EXTRACT TO READ:
- - -
At the November 2, 2006 12-month review hearing, Mothers attorney asked that a team decision meeting be arranged to determine whether Mother could be permitted to move with Marissa into the MGMs home or if not, move with Marissa to a place of her own. Marissas attorney voiced concern that Mother was not in compliance with her case plan, and she observed that Mothers living with the MGM had been a concern for the dependency court when the case was first filed, and the home of parent order for Mother was issued only on the basis that Mother reside with the MGF, not the MGM. Marissas attorney indicated the MGF was concerned that Mother was taking Marissa to the PGMs home where Father lives and the MGF did not know if the visits were properly monitored. The attorney asked that if there was to be a team decision meeting the MGF be permitted to attend, and the MGF stated he would be willing to attend.
The dependency court indicated it was very troubled that the Department had made a recommendation that the court continue the home of parent order for Mother. The attorney representing the Department indicated he thought the Department made that recommendation because Mother and Marissa were living with the MGF, whom the attorney described as someone who "appears to be the only one whos truly interested in the well being of this child." The court responded that with a home of parent order for Mother, "Mother is taking the child over to ____ I just dont see why this is the recommendation [of the Department]. I dont understand it." The Departments attorney agreed, saying that Mother was "making a complete mockery of these proceedings." The court responded that Mother had been repeatedly terminated from her programs in the year since the court made the case plans for the parents.
- - -
EXTRACTED INFORMATION:
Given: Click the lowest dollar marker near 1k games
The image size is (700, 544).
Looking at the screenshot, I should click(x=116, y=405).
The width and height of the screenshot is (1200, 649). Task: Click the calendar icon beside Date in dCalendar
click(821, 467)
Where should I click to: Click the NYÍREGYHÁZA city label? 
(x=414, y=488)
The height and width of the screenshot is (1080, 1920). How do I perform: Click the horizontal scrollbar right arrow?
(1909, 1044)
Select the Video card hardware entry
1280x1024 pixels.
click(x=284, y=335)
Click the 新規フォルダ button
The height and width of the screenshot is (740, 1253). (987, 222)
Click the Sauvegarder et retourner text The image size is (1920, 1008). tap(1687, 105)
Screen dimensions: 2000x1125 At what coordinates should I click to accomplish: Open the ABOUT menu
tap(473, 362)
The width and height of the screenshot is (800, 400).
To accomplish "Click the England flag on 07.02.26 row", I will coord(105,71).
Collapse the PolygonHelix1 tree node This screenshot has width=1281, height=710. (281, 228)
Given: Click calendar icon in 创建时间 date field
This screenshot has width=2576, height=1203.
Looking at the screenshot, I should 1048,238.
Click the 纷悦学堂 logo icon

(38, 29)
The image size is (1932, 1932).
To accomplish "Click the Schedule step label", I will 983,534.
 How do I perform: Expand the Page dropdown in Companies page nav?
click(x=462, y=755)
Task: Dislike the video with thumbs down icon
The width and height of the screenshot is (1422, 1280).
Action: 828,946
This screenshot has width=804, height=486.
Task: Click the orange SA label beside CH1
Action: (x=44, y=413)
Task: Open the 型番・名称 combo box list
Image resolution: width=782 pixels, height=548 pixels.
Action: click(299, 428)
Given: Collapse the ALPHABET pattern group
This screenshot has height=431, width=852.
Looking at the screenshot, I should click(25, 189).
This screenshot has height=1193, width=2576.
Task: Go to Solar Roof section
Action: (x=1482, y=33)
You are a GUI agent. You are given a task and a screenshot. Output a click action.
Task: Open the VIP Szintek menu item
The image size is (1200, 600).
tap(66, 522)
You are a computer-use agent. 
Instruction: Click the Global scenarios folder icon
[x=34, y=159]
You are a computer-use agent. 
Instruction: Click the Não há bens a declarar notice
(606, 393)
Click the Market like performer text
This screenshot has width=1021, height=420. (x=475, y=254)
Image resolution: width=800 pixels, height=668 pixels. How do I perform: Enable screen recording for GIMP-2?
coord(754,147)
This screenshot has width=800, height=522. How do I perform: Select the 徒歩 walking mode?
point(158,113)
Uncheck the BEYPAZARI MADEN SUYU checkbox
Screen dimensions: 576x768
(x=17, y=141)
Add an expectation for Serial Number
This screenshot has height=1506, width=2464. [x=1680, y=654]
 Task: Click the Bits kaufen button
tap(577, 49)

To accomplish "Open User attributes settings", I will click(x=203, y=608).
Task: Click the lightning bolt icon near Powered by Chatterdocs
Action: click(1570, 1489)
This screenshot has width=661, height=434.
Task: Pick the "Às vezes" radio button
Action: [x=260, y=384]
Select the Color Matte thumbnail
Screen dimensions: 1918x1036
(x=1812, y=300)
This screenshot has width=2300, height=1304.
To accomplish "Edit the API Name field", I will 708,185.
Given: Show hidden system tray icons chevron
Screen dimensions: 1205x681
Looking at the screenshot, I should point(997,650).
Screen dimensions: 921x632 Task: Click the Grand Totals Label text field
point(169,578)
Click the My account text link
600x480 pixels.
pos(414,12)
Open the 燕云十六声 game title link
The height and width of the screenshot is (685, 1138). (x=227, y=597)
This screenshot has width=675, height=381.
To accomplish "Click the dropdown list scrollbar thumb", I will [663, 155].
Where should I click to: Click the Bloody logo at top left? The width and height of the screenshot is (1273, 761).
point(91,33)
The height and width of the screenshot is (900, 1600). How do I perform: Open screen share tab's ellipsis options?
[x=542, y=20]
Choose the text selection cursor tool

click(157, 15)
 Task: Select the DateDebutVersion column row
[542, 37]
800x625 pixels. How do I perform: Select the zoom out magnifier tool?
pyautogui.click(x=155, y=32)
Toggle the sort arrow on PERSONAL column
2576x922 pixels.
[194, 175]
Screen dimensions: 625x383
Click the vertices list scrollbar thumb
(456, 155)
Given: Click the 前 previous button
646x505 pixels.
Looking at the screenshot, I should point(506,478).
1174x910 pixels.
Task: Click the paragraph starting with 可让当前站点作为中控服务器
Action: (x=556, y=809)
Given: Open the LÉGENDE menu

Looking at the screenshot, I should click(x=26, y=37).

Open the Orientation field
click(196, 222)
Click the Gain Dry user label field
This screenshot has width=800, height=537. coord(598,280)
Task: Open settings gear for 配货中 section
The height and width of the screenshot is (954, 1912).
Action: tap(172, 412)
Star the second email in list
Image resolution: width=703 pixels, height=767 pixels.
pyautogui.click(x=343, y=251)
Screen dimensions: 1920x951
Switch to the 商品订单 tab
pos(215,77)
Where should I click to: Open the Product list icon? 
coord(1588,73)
- - -
WHAT YOU NEED TO DO:
1 - Summarize the hearing extract in two sentences.
2 - Answer these questions about the hearing extract:
(a) On what date was the 12-month review hearing held?
(b) To whose home did the MGF worry Mother was taking Marissa?
(c) What did the court say had repeatedly happened to Mother in her programs?

RESULTS OF THE EXERCISE:
1 - At the November 2, 2006 12-month review hearing, Mother's attorney asked for a team decision meeting on whether Mother could move with Marissa into the MGM's home or to a place of her own, while Marissa's attorney raised concerns that Mother was not complying with her case plan and that the MGF worried about unmonitored visits at the PGM's home, where Father lives. The court said it was very troubled by the Department's recommendation to continue the home of parent order for Mother, and it noted that Mother had been repeatedly terminated from her programs in the year since the case plans were made.

2 -
(a) November 2, 2006.
(b) The PGM's home, where Father lives.
(c) She had been repeatedly terminated from them.